Personal information
- Date of birth: 9 April 1979 (age 46)
- Place of birth: Čeladná, Czechoslovakia
- Height: 1.89 m (6 ft 2 in)
- Position: Goalkeeper

Youth career
- 1985–1992: TJ Nový Jičín
- 1992–1994: VP Frýdek-Místek
- 1994–1996: Kaučuk Opava
- 1996–1997: Dukla Hranice
- 1997–2001: SFC Opava

Senior career*
- Years: Team / Apps / (Gls)
- 2001–2004: SFC Opava / 76 / (0)
- 2005–2009: FC Baník Ostrava / 76 / (0)
- 2006: → SK Kladno (loan) / 16 / (0)
- 2009–2010: 1. FC Slovácko / 10 / (0)
- 2010: → FC Sibir Novosibirsk (loan) / 6 / (0)
- 2011: FC Sibir Novosibirsk / 3 / (0)
- 2012–2014: FC Tom Tomsk / 39 / (0)
- 2015–2016: SFC Opava / 35 / (0)
- 2016–2017: FC Baník Ostrava / 42 / (0)
- 2018: FK Ústí nad Labem / 14 / (0)

= Petr Vašek =

Czech footballer (born 1979)

Petr Vašek (born 9 April 1979) is a Czech former football goalkeeper, who played 148 matches in the Czech First League between 2002 and 2017.

==Career==
Vašek made his Czech First League debut for SFC Opava in February 2002, in a 2–0 loss against FK Chmel Blšany. Having turned out for the club in the First League 46 times, financial problems at Opava led the club to sell Vašek to rivals FC Baník Ostrava in January 2005. During his time with Baník Ostrava the club won the 2005 Czech Cup, although Vašek did not appear in the final.

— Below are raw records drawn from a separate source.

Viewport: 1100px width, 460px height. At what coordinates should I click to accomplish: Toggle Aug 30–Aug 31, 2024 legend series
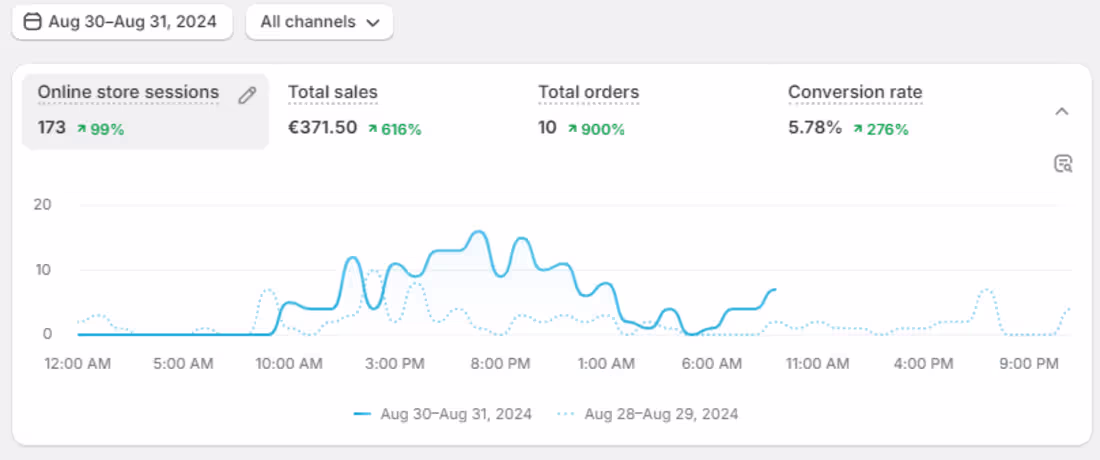click(x=456, y=413)
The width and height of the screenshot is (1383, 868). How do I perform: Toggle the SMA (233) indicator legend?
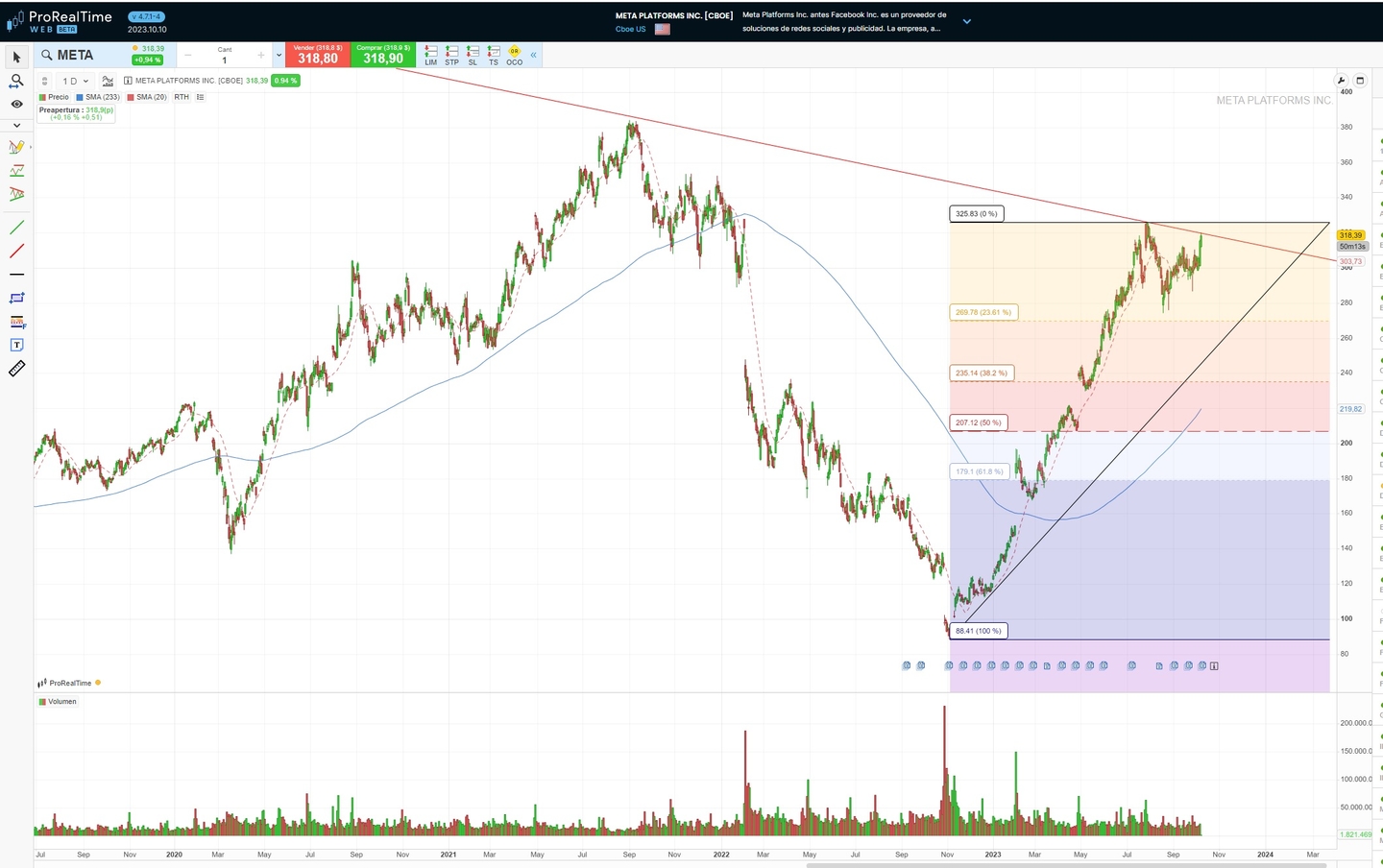click(98, 97)
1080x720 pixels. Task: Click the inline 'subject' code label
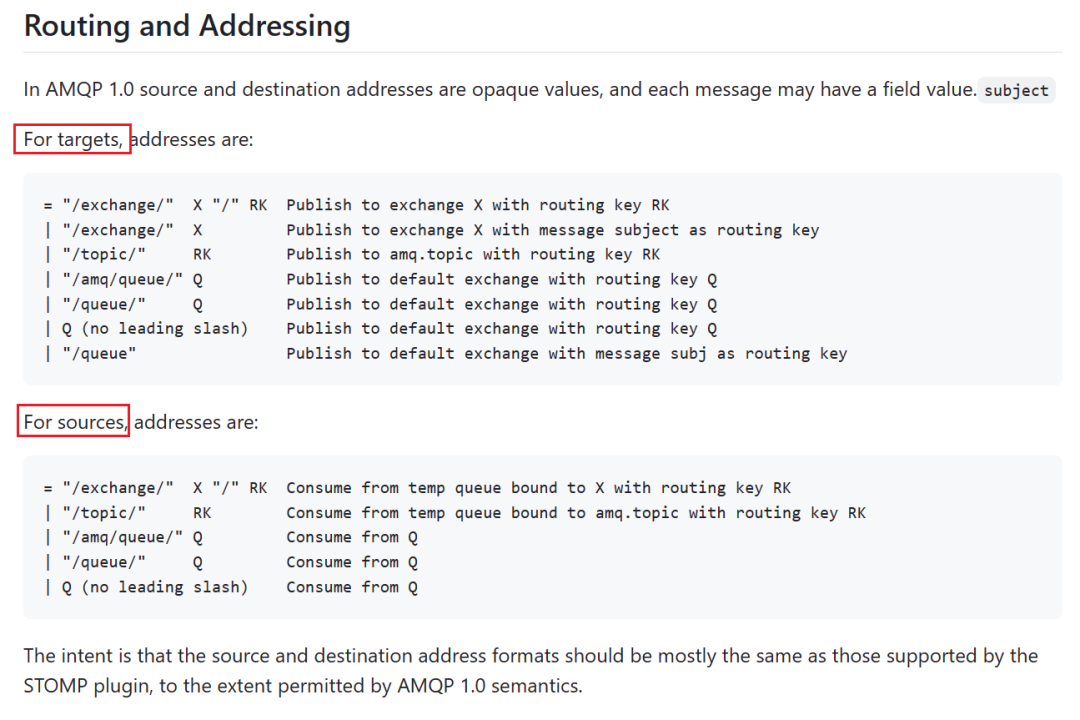click(x=1016, y=90)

As part of Tomáš Marek's February 2006 transfer from SK Kladno to Baník, Vašek moved the other way on a loan deal. He continued his loan into the 2006–07 season but played just one of Kladno's first four league matches, a 1–0 home loss against FK Jablonec. Vašek returned to Baník in the season's winter break and was announced by head coach Karel Večeřa as the starting goalkeeper for the second half of the season. He sustained a number of injuries through the rest of the season: a head injury against FK Baník Most, another head injury against FK Marila Příbram and then a knee injury in a 2–2 draw against AC Sparta Prague, which he could not finish and had to be substituted from.

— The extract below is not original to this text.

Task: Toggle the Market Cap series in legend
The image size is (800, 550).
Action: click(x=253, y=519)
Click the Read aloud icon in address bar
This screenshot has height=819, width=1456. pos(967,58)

Vašek went on to join 1. FC Slovácko in 2009. In February 2015, Vašek re-joined SFC Opava on loan from Slovácko. Having played for the club previously, Vašek signed a one-year contract with Baník Ostrava in July 2016. Vašek made his last appearance for Baník Ostrava in September 2017, after which he was reported to have had an argument with the club's sporting director. He moved to Second League side FK Ústí nad Labem on a free transfer in January 2018.

Across nine seasons, Vašek played 148 games in the Czech First League, keeping 45 clean sheets.